Jim listened as Clinton congratulated him on his acquittal. Then, as Claudia Riley remembered vividly, Jim’s face turned pale. It was evident that “somebody else had got on the line.” It was Hillary Clinton. Hillary and Bill now spoke as one, reminding Jim that they “had incurred $3,000 in expenses since taking over the Whitewater records” and asking if Jim “could reimburse them.” According to Claudia Riley, who watched the scene from the living room, “Jim visibly crumbled. I had been standing there in the room, and he absolutely slumped and then he hung up very quickly. He came in here and he sat in a chair by the window, and he never uttered another word that day and that night and for days.”
Susan later explained that the disrespect shown to Jim’s mother, as she was dying, made McDougal forever bitter: “Jim could never forgive that Lorene got her hopes up and then got them dashed like that.… That was really the start of the terrible hatred.”
Then in early October 1991, the other shoe dropped. Bill Clinton announced that he was running for president.
IF William Jefferson Clinton, in the fullness of 1992, had not become a serious contender for the presidency of the United States, it is likely that the rest of the world would never have heard the name Jim McDougal or the word Whitewater.
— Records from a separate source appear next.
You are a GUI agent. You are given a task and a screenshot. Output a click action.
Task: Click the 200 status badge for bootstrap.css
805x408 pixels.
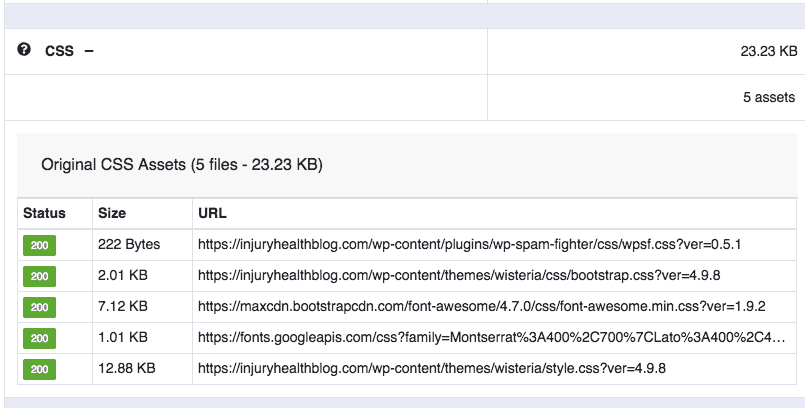pos(41,275)
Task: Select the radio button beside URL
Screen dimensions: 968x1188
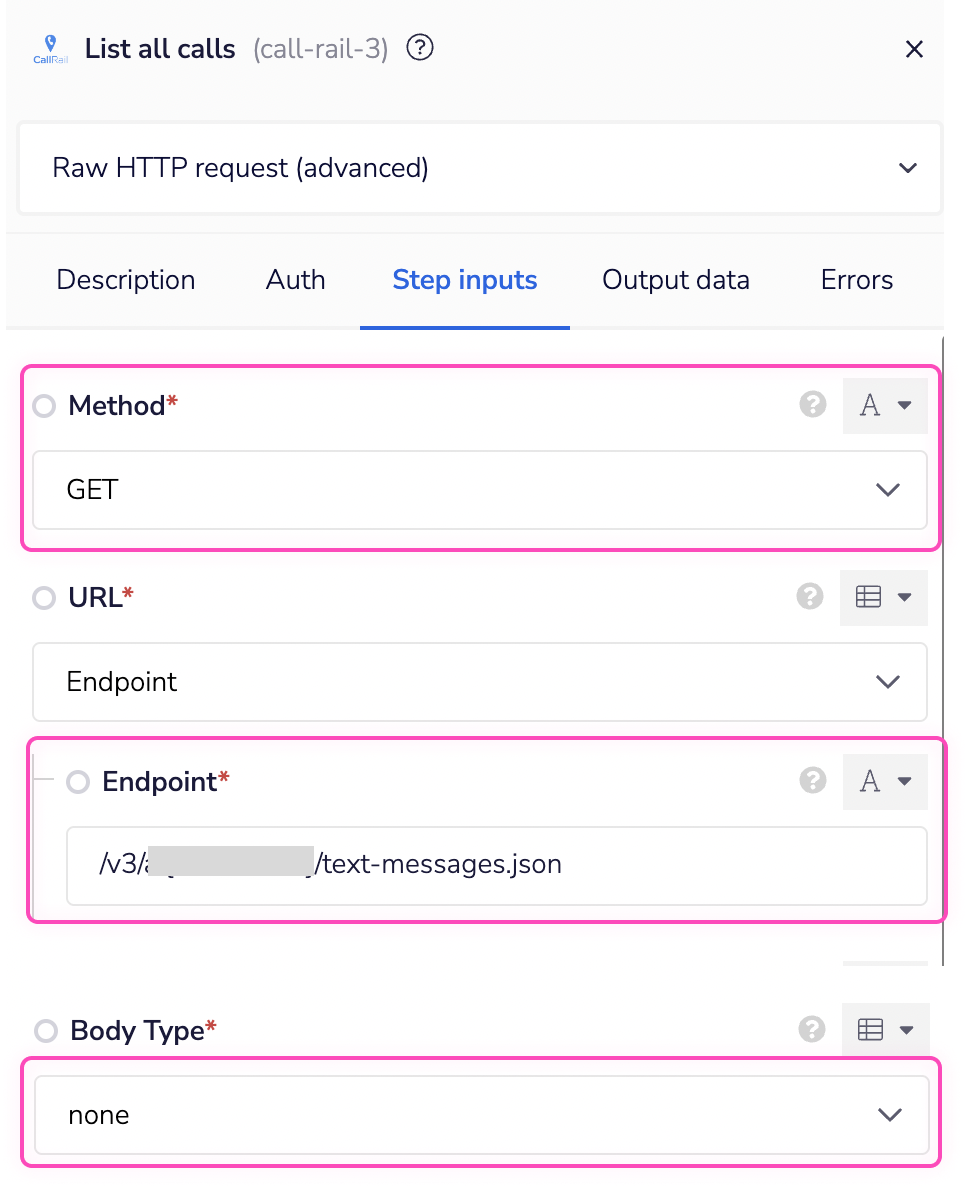Action: [42, 597]
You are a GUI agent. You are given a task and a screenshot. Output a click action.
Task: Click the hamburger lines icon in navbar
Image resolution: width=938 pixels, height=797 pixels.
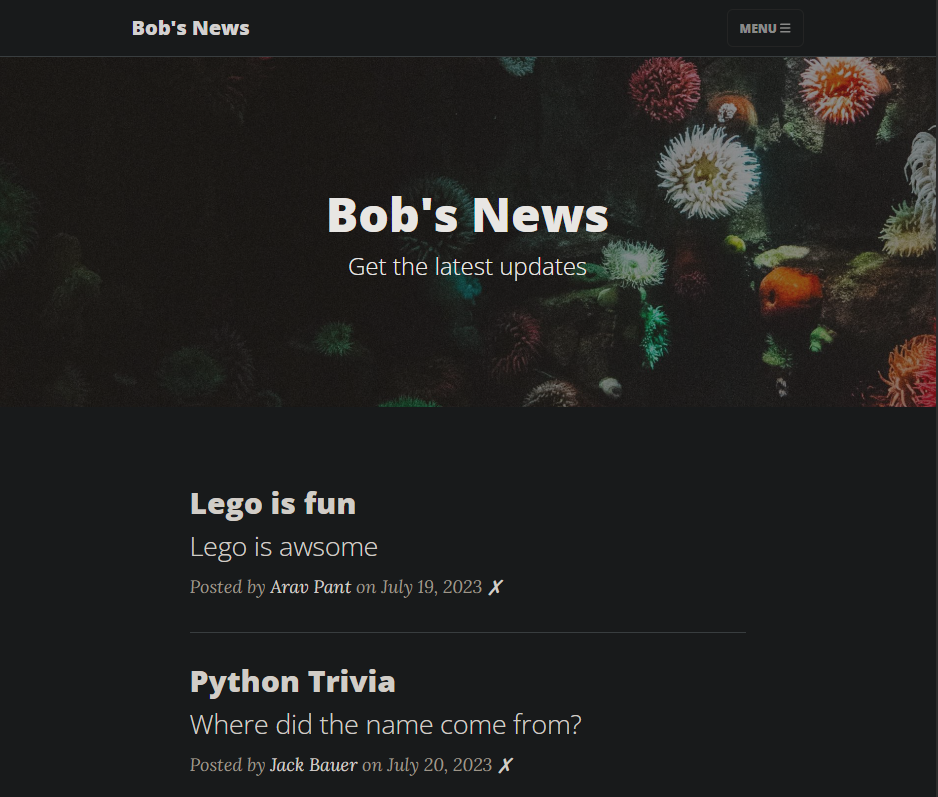tap(785, 28)
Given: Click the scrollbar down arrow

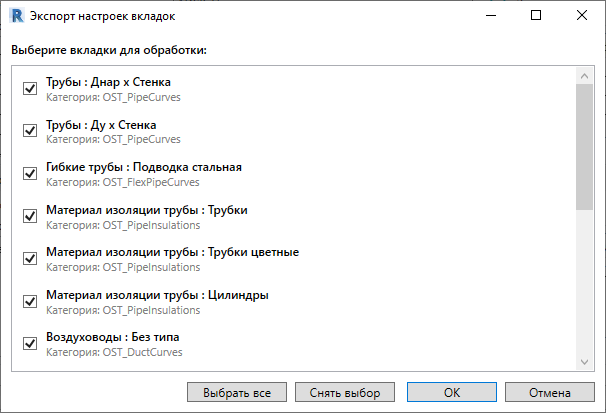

Betsey Wright, Governor Clinton’s longtime chief of staff, had written off the Whitewater fiasco as a nonissue. In filling out Clinton’s annual disclosure forms, the governor’s staffers had dutifully listed Whitewater as an investment. By 1992, however, they believed the Clintons were completely “out of it,” free and clear of the McDougals. When Wright discovered that the Clintons had never fully extricated themselves from the Whitewater mess, the staff decided that this demon had to be exorcised. The principal problem was not Whitewater itself—this had lost money for the Clintons and was viewed as nothing more than an albatross around their necks. Rather, the new worry was that “Jim McDougal was a friend of Bill Clinton’s and had been on his staff.” The concern was that “there was an association.” The Clinton campaign knew this sort of linkage could create issues. “We all viewed Jim as a fairly sick, unbalanced person,” Wright explained.
Although the essence of the Whitewater story had been rattling around in the local Arkansas papers for years, it had been relegated to old news. It only got legs again, bringing an unexpected scandal to life, because of a story that appeared in the New York Times in March 1992, written by journalist Jeff Gerth.
Former President Bill Clinton would later reflect on the Gerth article and the sweeping investigation it triggered, saying with an air of disbelief, “I mean, you really got to hand it to the Republicans and the New York Times and the Washington Post. It’s the first time in history we ever had a major investigation of a guy over an S&L he didn’t borrow money from and the land deal he lost money on.” Clinton added, “And they turned that into a seventy-million-dollar criminal investigation that wrecked the lives of countless people. I mean, it’s quite a tribute to the ability of the Republicans to make sure their own misdeeds aren’t investigated and [to] make something out of thin air, and to sucker punch the great institutions of the country, including the [news media] who were supporting it.… I mean, it was amazing.”